Pareto in a pandemic

The theme of last month’s newsletter was Dormant Ties. As the professor and author Herminia Ibarra puts it, dormant ties are those connections that were once strong but have gone dormant for 3 years or more.

The dormant ties can easily be fossilized, disappearing forever. Resurfacing them gets especially tough when 3, 5, or 10 years have passed.

But there are those other ties, the ones that typically won’t go dormant, but in accelerated pandemic times go from active to passive in a blink of an eye.

Last week I resurfaced one of those still active yet potentially passive ties. This friend and I hadn’t spent time together since a workshop we co-facilitated in the halcyon days of February: pre-pandemic, on the road, sun shining in the Southern states.

I was excited to catch up. Working with him never really felt like work, and so it wasn’t surprising our 30-minute calendar slot spilled into a freestyle 90. It was Friday afternoon, after all.

Of the many things we talked about, one in particular grabbed my attention.

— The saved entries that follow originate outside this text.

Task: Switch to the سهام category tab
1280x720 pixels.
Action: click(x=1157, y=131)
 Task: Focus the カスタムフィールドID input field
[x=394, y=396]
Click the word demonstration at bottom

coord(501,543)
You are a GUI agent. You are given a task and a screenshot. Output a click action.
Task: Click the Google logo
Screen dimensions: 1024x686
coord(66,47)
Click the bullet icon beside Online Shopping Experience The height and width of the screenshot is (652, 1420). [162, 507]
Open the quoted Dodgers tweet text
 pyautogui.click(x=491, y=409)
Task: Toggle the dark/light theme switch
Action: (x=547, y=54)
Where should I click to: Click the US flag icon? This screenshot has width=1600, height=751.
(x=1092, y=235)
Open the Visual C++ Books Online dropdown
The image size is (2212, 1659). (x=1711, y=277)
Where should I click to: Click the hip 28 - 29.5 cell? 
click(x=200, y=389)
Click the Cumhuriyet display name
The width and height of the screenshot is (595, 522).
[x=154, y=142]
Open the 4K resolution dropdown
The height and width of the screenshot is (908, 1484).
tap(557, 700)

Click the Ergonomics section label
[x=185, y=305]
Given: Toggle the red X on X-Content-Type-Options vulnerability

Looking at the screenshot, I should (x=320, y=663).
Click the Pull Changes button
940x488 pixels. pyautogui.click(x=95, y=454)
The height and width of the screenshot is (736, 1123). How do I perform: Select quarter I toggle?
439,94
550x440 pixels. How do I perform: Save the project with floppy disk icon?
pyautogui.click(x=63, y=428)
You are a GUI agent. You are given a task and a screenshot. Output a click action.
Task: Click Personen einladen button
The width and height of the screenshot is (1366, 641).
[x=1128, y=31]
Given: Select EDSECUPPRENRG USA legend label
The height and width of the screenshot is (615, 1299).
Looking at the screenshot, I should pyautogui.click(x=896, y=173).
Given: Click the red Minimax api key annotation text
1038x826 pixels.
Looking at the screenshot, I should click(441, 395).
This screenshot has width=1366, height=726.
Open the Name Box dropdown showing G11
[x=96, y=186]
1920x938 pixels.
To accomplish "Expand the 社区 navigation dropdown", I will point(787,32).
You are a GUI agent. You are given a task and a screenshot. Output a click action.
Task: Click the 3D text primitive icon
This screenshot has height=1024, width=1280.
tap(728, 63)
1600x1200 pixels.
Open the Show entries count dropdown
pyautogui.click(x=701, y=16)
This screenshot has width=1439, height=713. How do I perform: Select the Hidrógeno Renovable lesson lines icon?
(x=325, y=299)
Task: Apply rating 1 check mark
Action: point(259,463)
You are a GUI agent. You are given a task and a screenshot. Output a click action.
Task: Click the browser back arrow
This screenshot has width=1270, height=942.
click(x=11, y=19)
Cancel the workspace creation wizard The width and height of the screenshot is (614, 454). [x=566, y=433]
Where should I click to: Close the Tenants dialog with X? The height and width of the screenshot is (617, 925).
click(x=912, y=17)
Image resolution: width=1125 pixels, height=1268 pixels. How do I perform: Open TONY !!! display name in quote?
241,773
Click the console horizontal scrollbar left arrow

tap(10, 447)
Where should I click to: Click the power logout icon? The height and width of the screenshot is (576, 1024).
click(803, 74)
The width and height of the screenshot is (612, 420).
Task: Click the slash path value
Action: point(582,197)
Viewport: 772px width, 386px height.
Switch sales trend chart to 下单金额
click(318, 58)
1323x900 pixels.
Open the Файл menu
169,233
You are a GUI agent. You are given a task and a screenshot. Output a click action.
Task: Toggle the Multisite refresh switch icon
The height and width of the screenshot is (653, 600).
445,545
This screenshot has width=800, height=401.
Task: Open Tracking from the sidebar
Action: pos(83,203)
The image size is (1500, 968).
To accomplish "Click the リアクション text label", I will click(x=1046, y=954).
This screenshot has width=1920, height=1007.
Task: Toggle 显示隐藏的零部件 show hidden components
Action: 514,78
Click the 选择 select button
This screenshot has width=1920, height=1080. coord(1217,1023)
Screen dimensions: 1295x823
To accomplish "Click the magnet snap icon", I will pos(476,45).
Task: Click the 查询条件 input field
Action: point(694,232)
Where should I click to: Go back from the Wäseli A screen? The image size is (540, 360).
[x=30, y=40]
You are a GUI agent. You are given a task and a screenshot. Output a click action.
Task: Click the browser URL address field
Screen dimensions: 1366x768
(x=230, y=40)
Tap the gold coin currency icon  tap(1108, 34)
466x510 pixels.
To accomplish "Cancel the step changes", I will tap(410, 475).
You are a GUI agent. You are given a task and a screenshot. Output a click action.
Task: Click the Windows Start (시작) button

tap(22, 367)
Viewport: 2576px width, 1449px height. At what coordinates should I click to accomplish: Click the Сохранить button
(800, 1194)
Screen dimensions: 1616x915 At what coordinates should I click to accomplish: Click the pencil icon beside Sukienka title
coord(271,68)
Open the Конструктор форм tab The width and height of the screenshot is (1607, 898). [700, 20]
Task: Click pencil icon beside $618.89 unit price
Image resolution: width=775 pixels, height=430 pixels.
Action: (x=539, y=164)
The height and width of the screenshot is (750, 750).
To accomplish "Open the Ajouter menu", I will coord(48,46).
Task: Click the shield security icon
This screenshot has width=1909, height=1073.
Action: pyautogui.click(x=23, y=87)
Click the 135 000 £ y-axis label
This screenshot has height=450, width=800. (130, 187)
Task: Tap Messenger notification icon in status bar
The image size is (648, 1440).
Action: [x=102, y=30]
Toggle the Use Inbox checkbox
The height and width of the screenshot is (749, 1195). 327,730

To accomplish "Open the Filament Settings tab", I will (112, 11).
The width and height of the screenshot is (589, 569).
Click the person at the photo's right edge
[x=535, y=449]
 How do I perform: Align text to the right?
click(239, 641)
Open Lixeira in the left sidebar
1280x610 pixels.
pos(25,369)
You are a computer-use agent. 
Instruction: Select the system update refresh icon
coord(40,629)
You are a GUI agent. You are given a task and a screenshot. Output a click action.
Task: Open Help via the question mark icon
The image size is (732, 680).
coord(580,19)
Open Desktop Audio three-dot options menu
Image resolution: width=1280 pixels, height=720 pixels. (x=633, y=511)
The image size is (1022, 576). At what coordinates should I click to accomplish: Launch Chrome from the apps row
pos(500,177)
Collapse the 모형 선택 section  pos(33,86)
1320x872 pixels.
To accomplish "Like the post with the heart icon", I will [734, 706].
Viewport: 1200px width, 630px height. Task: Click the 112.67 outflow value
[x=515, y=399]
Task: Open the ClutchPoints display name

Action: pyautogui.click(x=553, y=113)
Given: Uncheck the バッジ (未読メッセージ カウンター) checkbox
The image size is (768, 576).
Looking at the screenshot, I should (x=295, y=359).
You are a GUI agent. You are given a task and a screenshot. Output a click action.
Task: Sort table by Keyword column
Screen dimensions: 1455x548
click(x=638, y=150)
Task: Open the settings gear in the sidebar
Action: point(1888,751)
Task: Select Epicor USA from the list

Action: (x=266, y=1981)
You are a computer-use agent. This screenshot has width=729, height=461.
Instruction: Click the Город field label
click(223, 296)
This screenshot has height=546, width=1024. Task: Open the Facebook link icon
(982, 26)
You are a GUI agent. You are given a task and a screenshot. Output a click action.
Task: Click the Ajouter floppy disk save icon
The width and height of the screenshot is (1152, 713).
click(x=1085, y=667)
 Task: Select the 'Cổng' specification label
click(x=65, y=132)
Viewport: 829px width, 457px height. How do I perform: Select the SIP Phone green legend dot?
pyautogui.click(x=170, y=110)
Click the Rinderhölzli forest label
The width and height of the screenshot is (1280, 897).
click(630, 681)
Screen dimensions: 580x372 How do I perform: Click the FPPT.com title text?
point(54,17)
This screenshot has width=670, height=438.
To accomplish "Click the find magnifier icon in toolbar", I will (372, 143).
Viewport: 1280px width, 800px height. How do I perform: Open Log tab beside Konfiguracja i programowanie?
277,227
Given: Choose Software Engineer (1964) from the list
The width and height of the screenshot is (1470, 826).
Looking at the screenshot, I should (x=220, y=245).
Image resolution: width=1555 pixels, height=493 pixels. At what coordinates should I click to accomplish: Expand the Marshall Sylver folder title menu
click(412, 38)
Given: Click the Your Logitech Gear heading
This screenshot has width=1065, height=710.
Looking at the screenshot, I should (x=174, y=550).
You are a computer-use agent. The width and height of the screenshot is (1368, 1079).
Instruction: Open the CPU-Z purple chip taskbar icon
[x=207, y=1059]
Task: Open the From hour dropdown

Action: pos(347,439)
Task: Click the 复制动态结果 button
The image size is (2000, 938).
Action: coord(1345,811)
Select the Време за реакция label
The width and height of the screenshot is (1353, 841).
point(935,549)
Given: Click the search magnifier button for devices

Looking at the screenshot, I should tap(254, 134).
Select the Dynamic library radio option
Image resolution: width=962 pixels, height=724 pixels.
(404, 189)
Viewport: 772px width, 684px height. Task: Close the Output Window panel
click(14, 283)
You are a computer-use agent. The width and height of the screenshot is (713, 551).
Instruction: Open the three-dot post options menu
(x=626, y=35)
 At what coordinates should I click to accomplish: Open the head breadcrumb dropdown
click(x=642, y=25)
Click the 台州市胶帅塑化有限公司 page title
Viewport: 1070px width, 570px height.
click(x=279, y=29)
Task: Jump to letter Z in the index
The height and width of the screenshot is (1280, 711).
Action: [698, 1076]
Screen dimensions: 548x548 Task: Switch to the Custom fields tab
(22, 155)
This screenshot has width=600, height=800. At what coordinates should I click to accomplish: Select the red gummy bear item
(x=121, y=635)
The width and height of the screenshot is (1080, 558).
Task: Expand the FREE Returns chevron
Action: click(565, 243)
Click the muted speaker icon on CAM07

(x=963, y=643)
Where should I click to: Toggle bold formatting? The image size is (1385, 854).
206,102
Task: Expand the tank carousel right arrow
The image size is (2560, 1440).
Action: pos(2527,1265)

It’s a concept you’re probably familiar with – the Pareto principle, or more colloquially, the 80/20 rule.

He mentioned he’d found his new enforced working conditions to be a good reset: although some curriculum design work had inevitably disappeared, his web development projects were on the up.

It had also reminded him of his preferred balance: 80/20. 80% on the heads-down work; and 20% connecting, teaching and facilitating.

On reflection, he saw he was probably operating at 60/40 before the pandemic. Something hadn’t felt quite right. The March reset provided a welcome chance to rebalance.

Now, he was ticking back up the other way; 90/10 on the heads-down, and so the desire to connect felt stronger. 

The balance wasn’t there right now, but no matter. 

What mattered was noticing it.

Part of our practice is checking in with ourselves on our 80/20, whatever it may be. 

If there’s a feeling of discomfort, chances are our 80 and our 20 have fallen out of whack.